Assignment
Pictures aside, repeat every record below exactly.

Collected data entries
_____

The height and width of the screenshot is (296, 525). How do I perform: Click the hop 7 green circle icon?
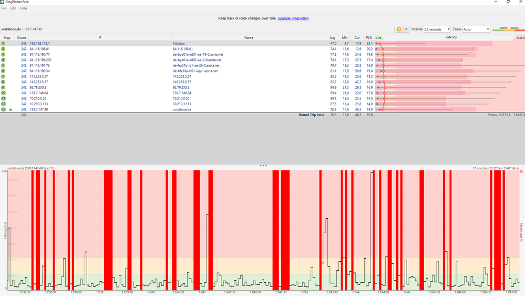[3, 76]
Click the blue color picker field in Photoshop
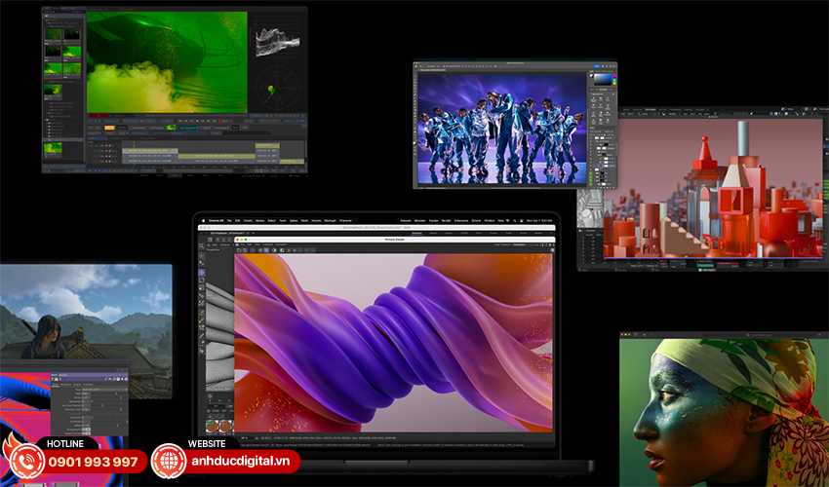Viewport: 829px width, 487px height. [602, 78]
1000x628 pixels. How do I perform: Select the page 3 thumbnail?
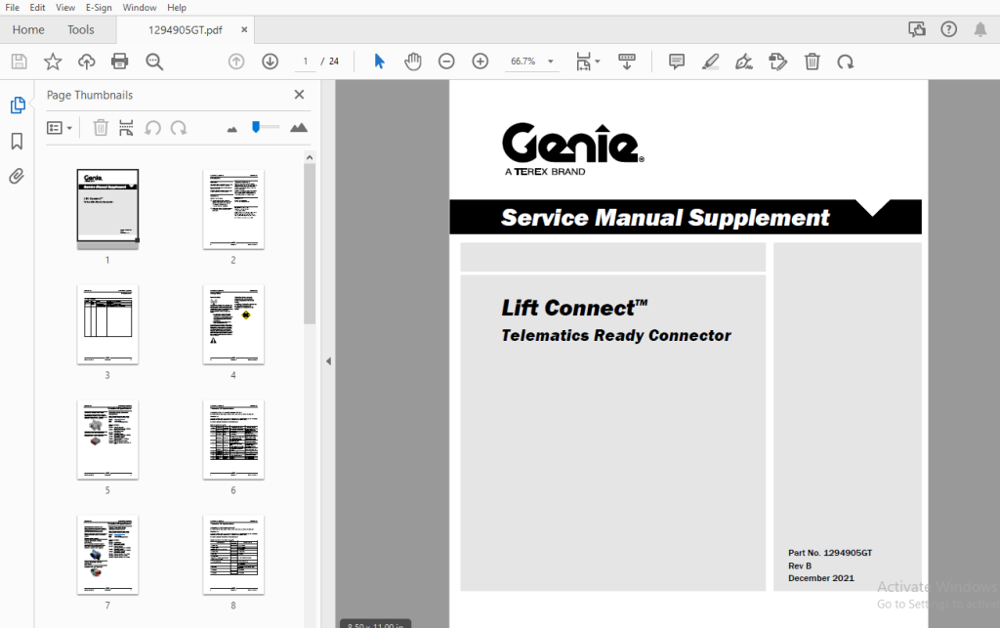[x=107, y=323]
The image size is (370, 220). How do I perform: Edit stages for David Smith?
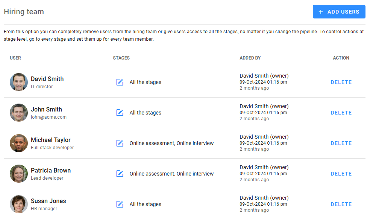click(x=120, y=82)
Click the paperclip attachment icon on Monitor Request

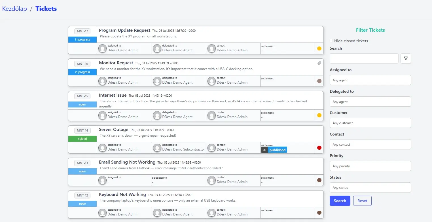pyautogui.click(x=319, y=63)
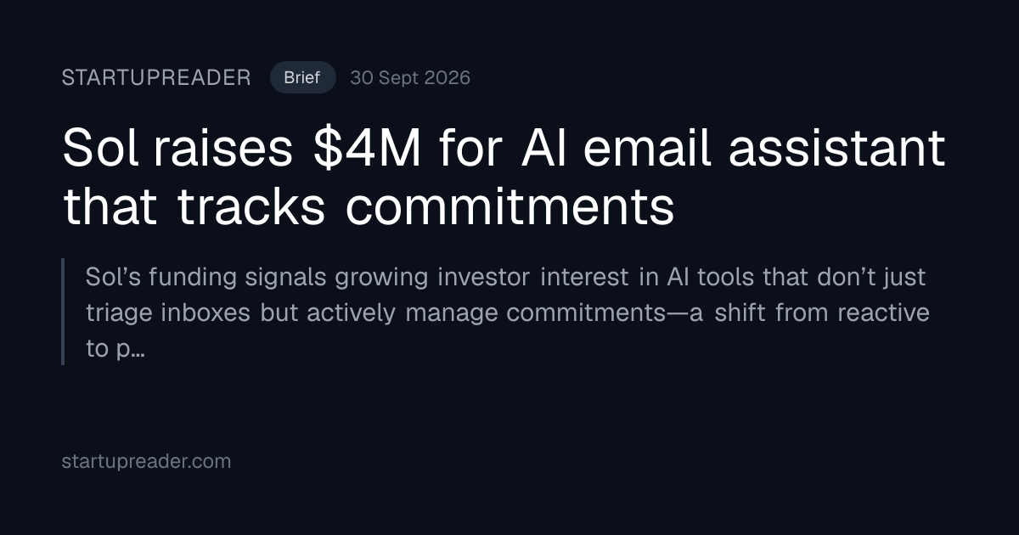Select the Brief category badge
The height and width of the screenshot is (535, 1019).
pyautogui.click(x=302, y=78)
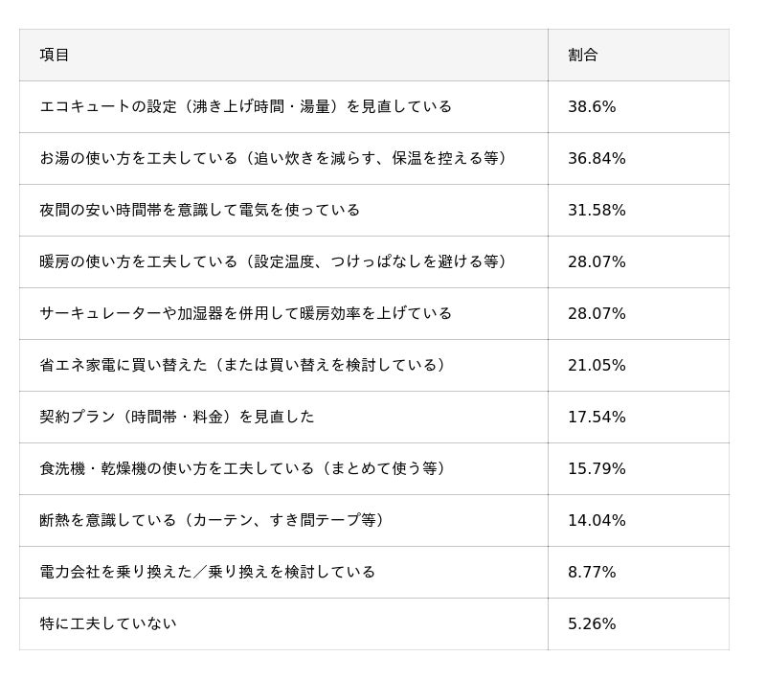This screenshot has height=679, width=766.
Task: Click the 特に工夫していない row label
Action: pos(108,623)
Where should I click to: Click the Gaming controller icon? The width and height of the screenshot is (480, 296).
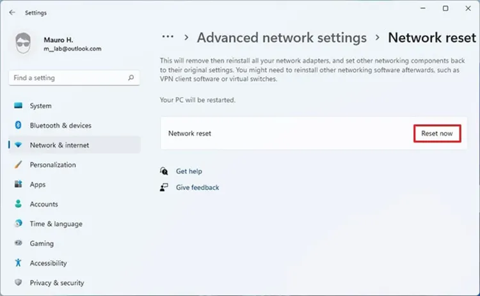tap(18, 243)
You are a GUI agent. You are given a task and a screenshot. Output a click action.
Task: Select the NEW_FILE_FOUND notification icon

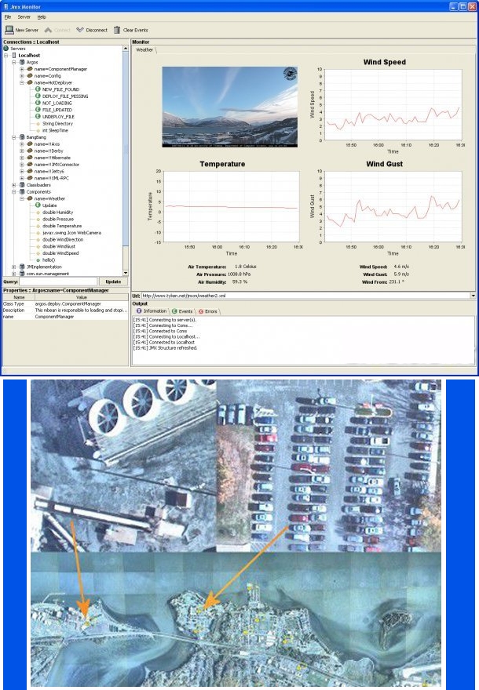pos(38,89)
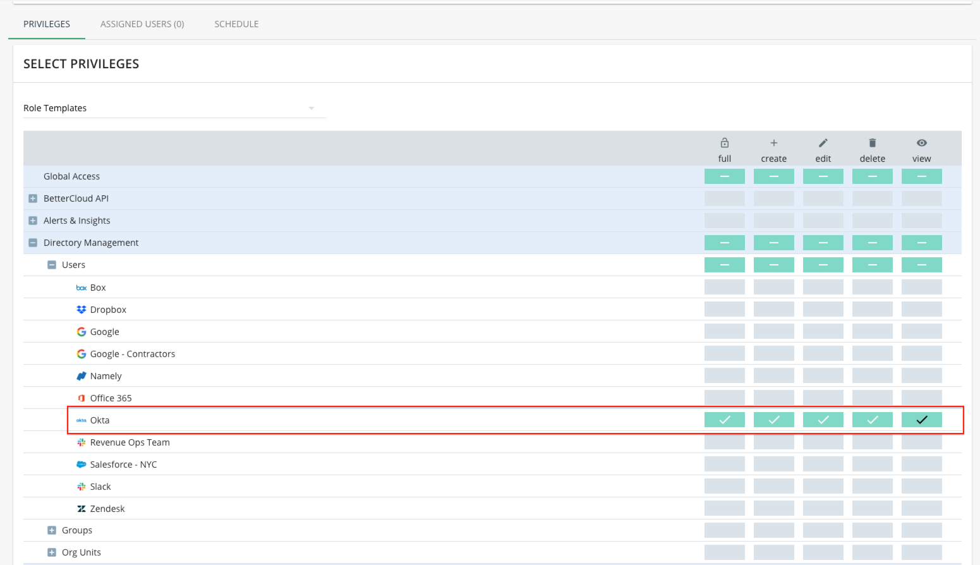Click the Okta icon next to its row
The height and width of the screenshot is (565, 980).
pos(81,420)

_____

Response
The height and width of the screenshot is (296, 525). How do I perform: Click the hop 7 green circle icon?
[3, 76]
Click the blue color picker field in Photoshop
Viewport: 829px width, 487px height. [602, 78]
1000x628 pixels. How do I perform: Select the page 3 thumbnail?
[x=107, y=323]
The image size is (370, 220). How do I perform: Edit stages for David Smith?
click(x=120, y=82)
Click the paperclip attachment icon on Monitor Request

pyautogui.click(x=319, y=63)
Select the Brief category badge
The height and width of the screenshot is (535, 1019).
pyautogui.click(x=302, y=78)
This screenshot has height=679, width=766.
Task: Click the 特に工夫していない row label
Action: pos(108,623)
Where should I click to: Click the Gaming controller icon? The width and height of the screenshot is (480, 296).
tap(18, 243)
You are a GUI agent. You are given a task and a screenshot. Output a click action.
Task: Select the NEW_FILE_FOUND notification icon

pos(38,89)
Click the Okta icon next to its row
The height and width of the screenshot is (565, 980).
pos(81,420)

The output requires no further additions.